SUPPLIED DATA ->
┄┄┄┄┄┄┄┄┄┄

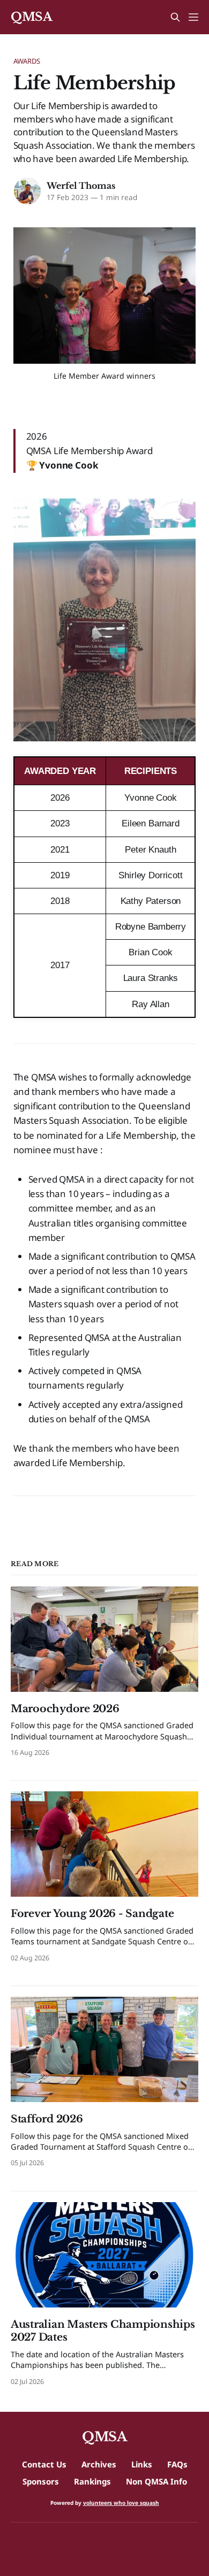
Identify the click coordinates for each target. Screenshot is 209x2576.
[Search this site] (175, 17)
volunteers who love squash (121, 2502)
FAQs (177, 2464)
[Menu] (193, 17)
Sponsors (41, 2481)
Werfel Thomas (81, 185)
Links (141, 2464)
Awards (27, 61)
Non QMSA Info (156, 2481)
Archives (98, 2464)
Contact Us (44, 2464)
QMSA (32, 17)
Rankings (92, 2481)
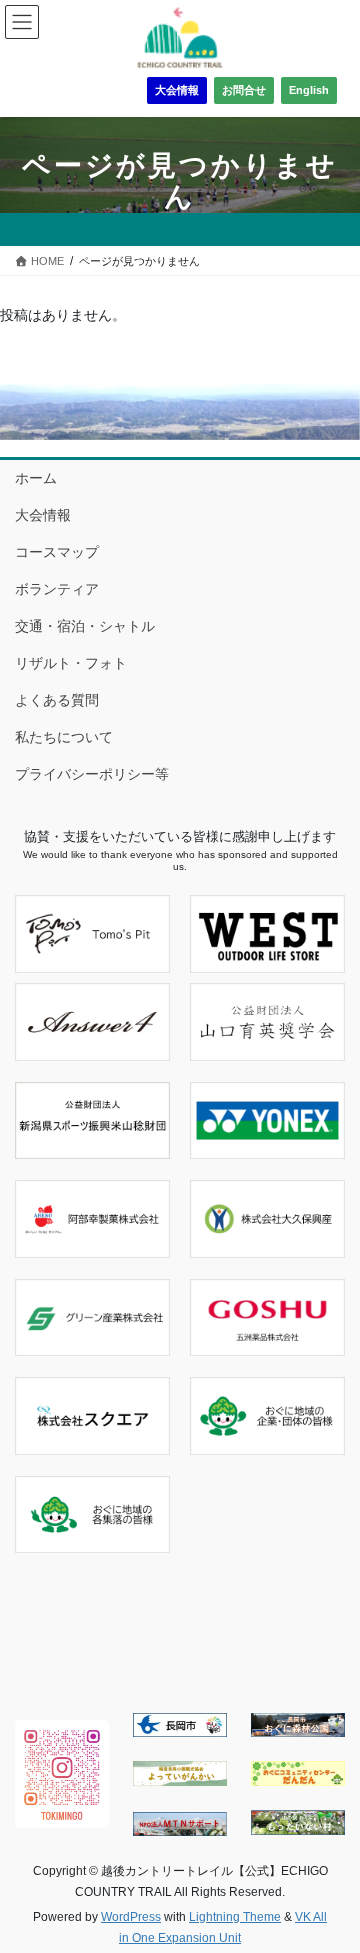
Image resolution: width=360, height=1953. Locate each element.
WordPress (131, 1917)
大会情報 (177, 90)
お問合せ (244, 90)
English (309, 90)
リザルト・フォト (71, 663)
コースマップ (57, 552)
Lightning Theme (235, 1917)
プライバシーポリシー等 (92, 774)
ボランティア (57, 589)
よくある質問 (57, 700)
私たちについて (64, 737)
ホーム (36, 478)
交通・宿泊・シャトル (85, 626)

┄┄┄┄┄┄┄┄┄┄

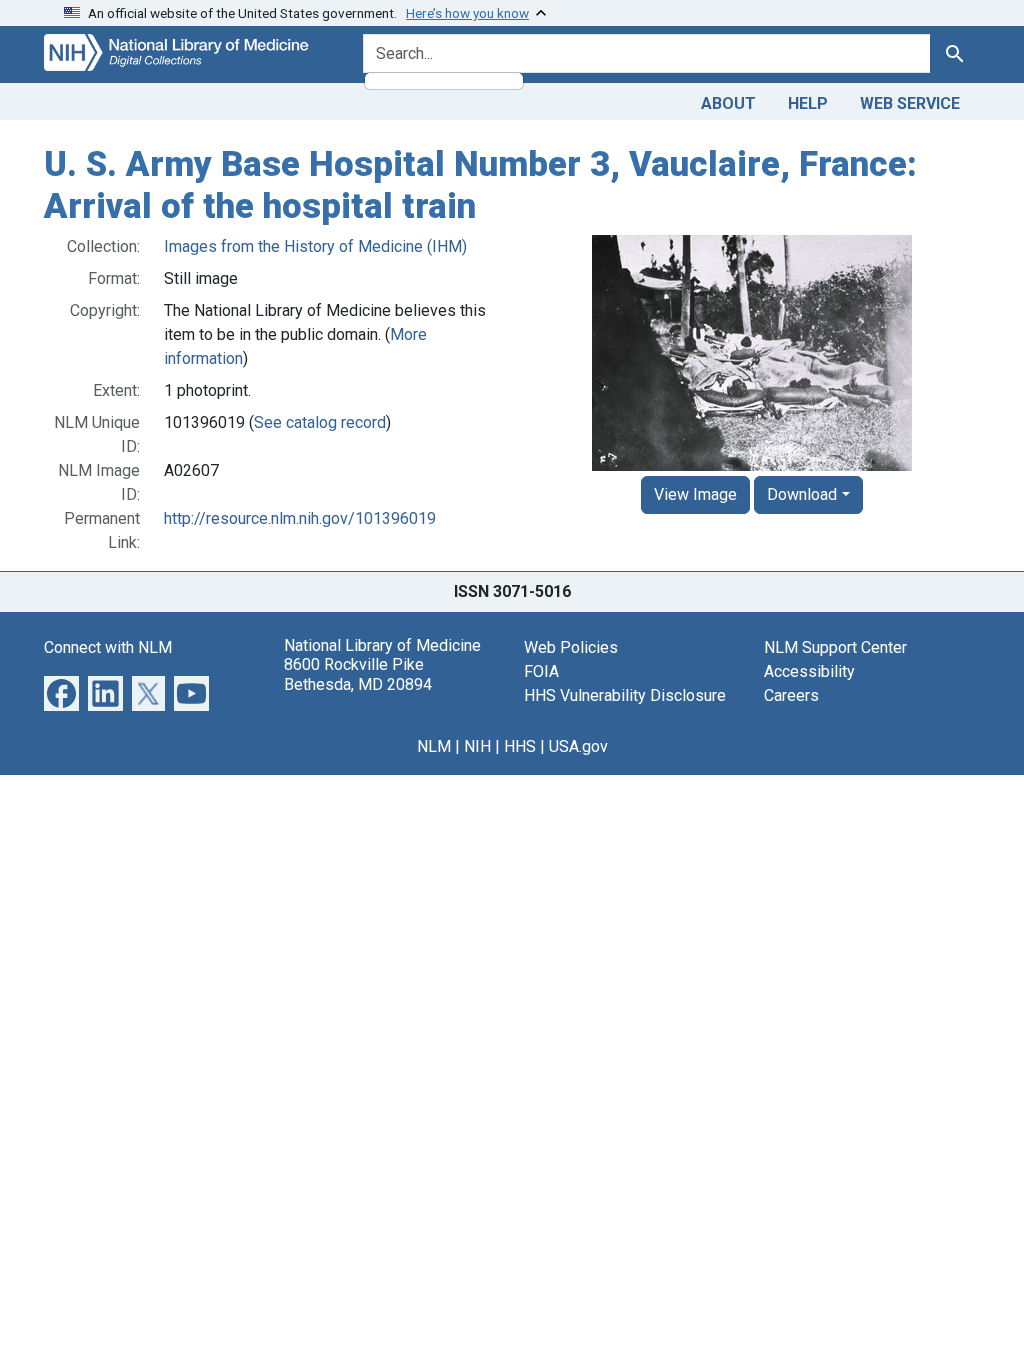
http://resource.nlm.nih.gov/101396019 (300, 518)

┄┄┄┄┄┄┄┄┄┄

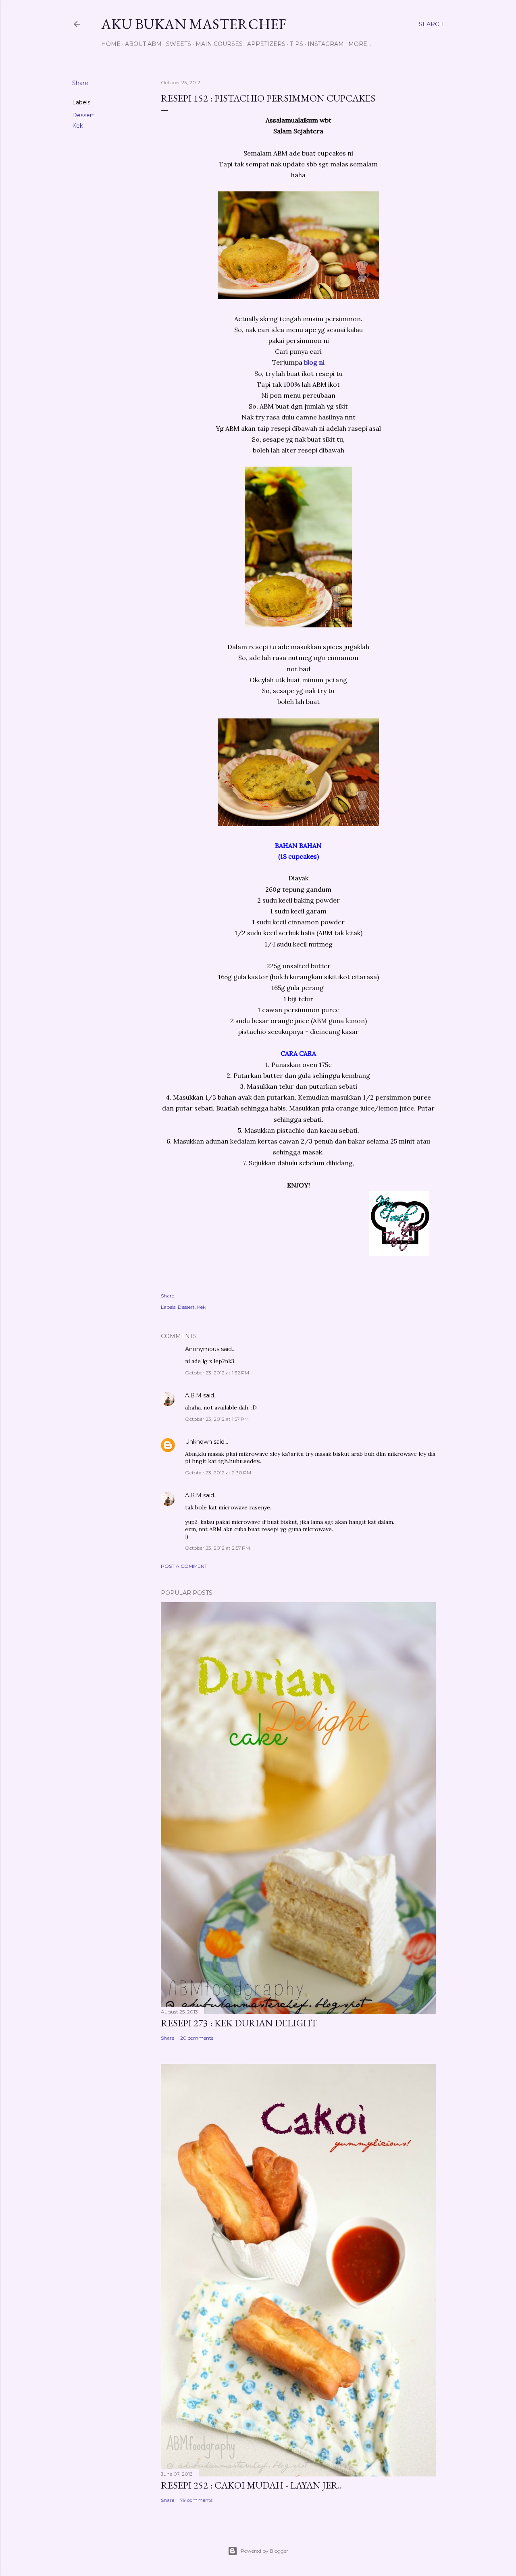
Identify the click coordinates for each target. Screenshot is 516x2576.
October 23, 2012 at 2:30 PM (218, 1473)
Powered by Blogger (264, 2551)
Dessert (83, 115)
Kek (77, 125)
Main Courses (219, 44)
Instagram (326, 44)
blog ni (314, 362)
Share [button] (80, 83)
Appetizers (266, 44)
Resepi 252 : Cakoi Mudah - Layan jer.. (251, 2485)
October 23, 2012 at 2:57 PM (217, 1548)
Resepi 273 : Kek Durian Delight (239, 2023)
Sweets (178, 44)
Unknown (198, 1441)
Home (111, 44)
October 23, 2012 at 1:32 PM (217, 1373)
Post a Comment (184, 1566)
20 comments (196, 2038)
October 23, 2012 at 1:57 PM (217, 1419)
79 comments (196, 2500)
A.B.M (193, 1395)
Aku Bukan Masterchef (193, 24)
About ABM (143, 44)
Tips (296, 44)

┄┄┄┄┄┄┄┄┄┄

EXERCISE REQUIREMENTS -> Your task is to retype the entries verbatim, starting with the line that holds "Home (111, 44)" and stopping after the line that holds "Tips (296, 44)".

ANSWER SPACE ->
Home (111, 44)
October 23, 2012 at 1:32 PM (217, 1373)
Post a Comment (184, 1566)
20 comments (196, 2038)
October 23, 2012 at 1:57 PM (217, 1419)
79 comments (196, 2500)
A.B.M (193, 1395)
Aku Bukan Masterchef (193, 24)
About ABM (143, 44)
Tips (296, 44)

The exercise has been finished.